Za'atar Roasted Chicken and Eggplant Bowls with Green Tahini Sauce

Za'atar Roasted Chicken and Eggplant Bowls with Quinoa and Green Tahini | Gluten-Free, Dairy-Free | Loveleaf Co.

The secret to balancing the whole simple-but-never-boring meal prep game? Trying out new recipes and ingredients on the reg. It's pretty much my meal prep philosophy. Because "Sunday prep hour" is doable but "Sunday prep day" is not (...who's with me?). And the chicken-rice-broccoli combo is boring with a capital B ( I'll just grab a panini at work).

This za'atar roasted chicken and eggplant bowl is simple to make but has something a little #fancy to spice it up. That something? Pistachio za'atar (!). And magical green tahini sauce that literally takes two minutes to blend together (scout's honor).

Pistachio za'atar is my favorite take on the classic Middle Eastern seasoning blend. Just add some coarsely chopped roasted pistachios to your favorite za'atar. Or you can make your own from scratch. Once you have your blend, use it generously. On these za'atar roasted chicken bowls and everything else (literally). I list some of my favorite ways to use it here.

Now, the magical green tahini sauce. I used parsley in this version, but any green soft herbs will do (think cilantro and mint). It's the perfect way to use up leftover herbs.

Za'atar Roasted Chicken and Eggplant Bowls with Quinoa and Green Tahini | Gluten-Free, Dairy-Free | Loveleaf Co.

Za'atar Roasted Chicken
and Eggplant Bowls with Green Tahini



  • 2 small boneless, skinless chicken breasts

  • 2 garlic cloves, crushed

  • 1 tablespoons olive oil

  • juice of 1/4 lemon

  • 1/4 lemon, sliced

  • 1/4 red onion, thinly sliced

  • salt and pepper

  • 1 tablespoon za’atar (see notes)


  • 1/2 medium eggplant, cubed

  • extra virgin olive oil

  • salt and pepper to taste

  • 1 tablespoon za’atar (see notes)


  • 1/2 cup uncooked quinoa


  • 1/4 cup tahini paste

  • 2 tablespoons warm water

  • juice of 1/2 lemon

  • 1 garlic clove

  • salt and pepper

  • 1/2 cup flat leaf parsley leaves


  1. Preheat the oven to 400 degrees F.

  2. Make the chicken. In a mixing bowl, combine the garlic, olive oil, lemon juice, lemon slices, red onion, and a bit of salt and pepper. Add the chicken to the bowl and toss to coat. Cover and place the chicken in the fridge for at least 20 minutes. Transfer the chicken breasts and the marinade to a baking dish. Sprinkle the chicken with 1 tablespoon of za'atar and bake for 25-30 minutes until cooked through.
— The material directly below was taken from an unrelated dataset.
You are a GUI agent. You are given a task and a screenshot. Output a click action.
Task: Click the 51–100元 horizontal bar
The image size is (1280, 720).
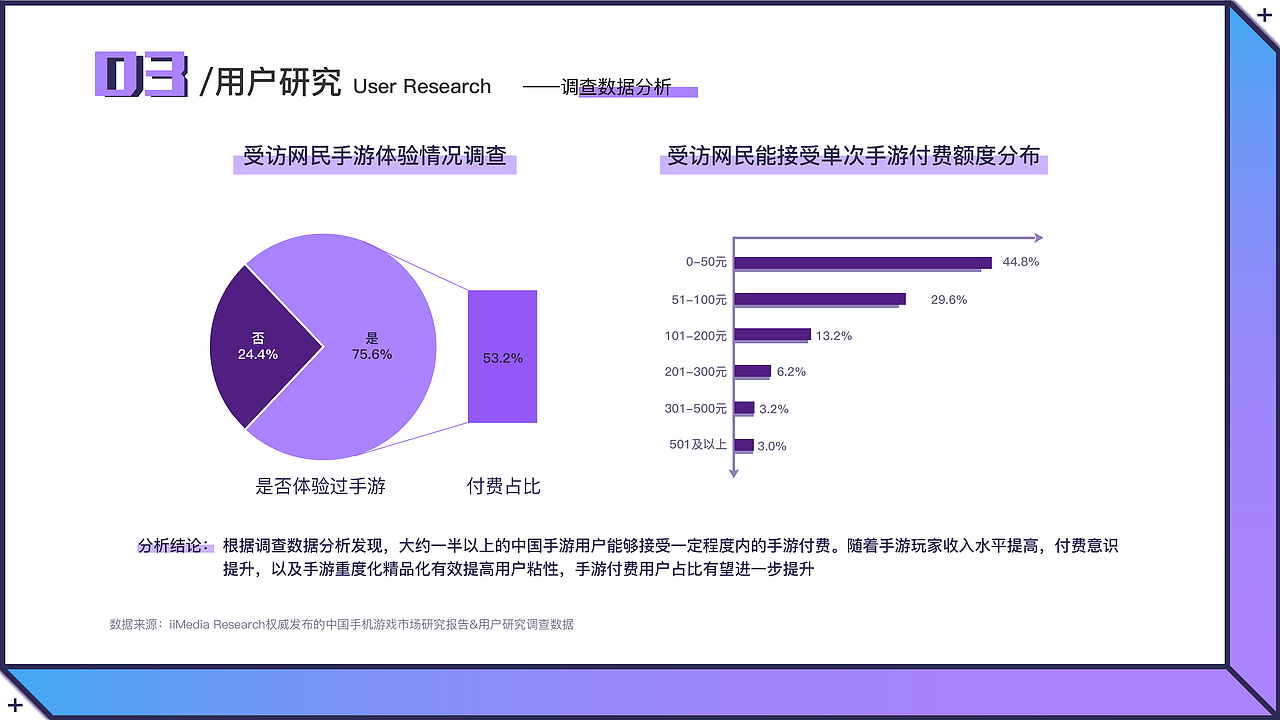click(820, 299)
  3. Roast the eggplant. Arrange the cubed eggplant on a rimmed baking sheet. Drizzle with a bit of olive oil and toss to coat. Sprinkle 1 tablespoon of za'atar on the cubes and roast the eggplant for 20 minutes, flipping halfway through.

  4. Cook the quinoa. Cook the quinoa according to package instructions.

  5. Make the tahini sauce. Add the tahini, water, lemon juice, garlic cloves, and a sprinkle of salt and pepper to a high-speed blender. Blend until smooth and creamy (you may need to add a bit more water to thin it out). Add in 1/2 cup parsley leaves and blend again until creamy. Remove and store in a jar in the fridge.

  6. Assemble the bowls. Slice the cooked za’atar roasted chicken. Divide the roasted chicken, eggplant, and cooked quinoa between two bowls. Drizzle each serving with some of the tahini sauce and garnish with extra chopped parsley.


Any za'atar seasoning will work or you can make your own pistachio za'atar here.